These days, no one in Iraq is safe.
Last Wednesday, a bridal party was the target. On Thursday, separate attacks brought destruction upon civilians and police officers alike.
According to the UN, in May Iraq suffered its highest rate of violent deaths in five years.
This is a country standing on the edge of an existential precipice.
Amid such horrific and sustained violence, it's understandably tempting to obsess over the human side of these atrocities. After all, this is a brutality of almost incomprehensible scale (especially after years of war).
That being said, we can identify some of the factors that are feeding Iraq's present security nightmare.
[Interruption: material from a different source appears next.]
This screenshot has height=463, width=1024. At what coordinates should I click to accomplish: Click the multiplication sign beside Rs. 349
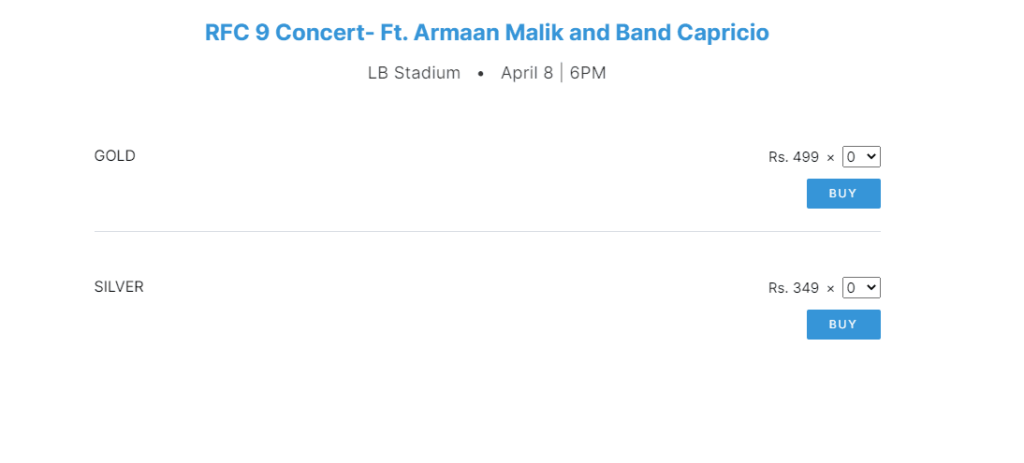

The immediate threat is a renewed Sunni-Salafi insurgency.
In 2007-08, afflicted by a "surge'' of additional American forces, a relentless Special Forces campaign and suffering the fury of alienated Iraqis, Al Qa'ida in Iraq ( AQI) was gutted. Its mid-high ranks were decimated and its operational mobility severely restricted. The consequences were profoundly positive -- violence plummeted. Sadly, the peace hasn't lasted. Now, facing an Iraqi government that lacks the intelligence targeting capabilities of the U.S. government, AQI's effective successor, the Islamic State of Iraq ( ISI), is wreaking havoc. Waging a campaign of murder against Iraqi Shia, these terrorists want to exacerbate an ongoing government crackdown against Iraqi Sunnis. Their sustaining objective is unambiguous -- fostering a cauldron of chaos in which Iraqis detach into base sectarian alliances. In short, they desire a civil war.